Like many insects or animals, ladybugs, while useful, are misnamed. It isn’t a bug, but a beetle. Beetle lore has it that the ladybird beetle – as it’s known in Europe – was named after the Virgin Mary in the Middle Ages. Today they are native to almost all parts of North America with approximately 400 different species with 98 of them residing in Florida along with retirees and other lovers of sunshine. Worldwide, entomologists have identified some 4,500 species.
With that many species, it’s no surprise that ladybugs come in many shapes and sizes. Usually when we think “ladybug” we think of a red-orange creature with black spots. However, the number of spots can vary and sometimes they are more blotchy than spot-like and some have stripes instead of spots. Some are more yellow than red-orange. They can be black without spots. Some are gray with black spots.
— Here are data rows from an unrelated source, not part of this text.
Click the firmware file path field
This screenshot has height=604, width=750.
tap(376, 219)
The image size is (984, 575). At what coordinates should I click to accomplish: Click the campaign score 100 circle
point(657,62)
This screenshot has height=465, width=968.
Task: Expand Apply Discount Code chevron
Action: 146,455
What they all have in common is that their larvae are all “alligator-like” and they all have three pairs of legs.
The beneficial species of ladybugs kill aphids, chinch bugs, asparagus beetle larvae, alfalfa weevils, bean thrips, grape root worm, Colorado potato beetles larvae, spider mites, whiteflies, mealybugs, among other insects. For example, two species - Harmonia axyridis and Hippodamia convergens - prey on aphids. A single ladybug may consume as much as 5,000 aphids in its lifetime. In addition to being beneficial, their help comes cheap. Ladybugs are an inexpensive solution to warring on garden pests and are cheaper than chemical pesticides. They also won’t hurt people, plants or pets. Finally, they are also a “self-renewing” form of insect control.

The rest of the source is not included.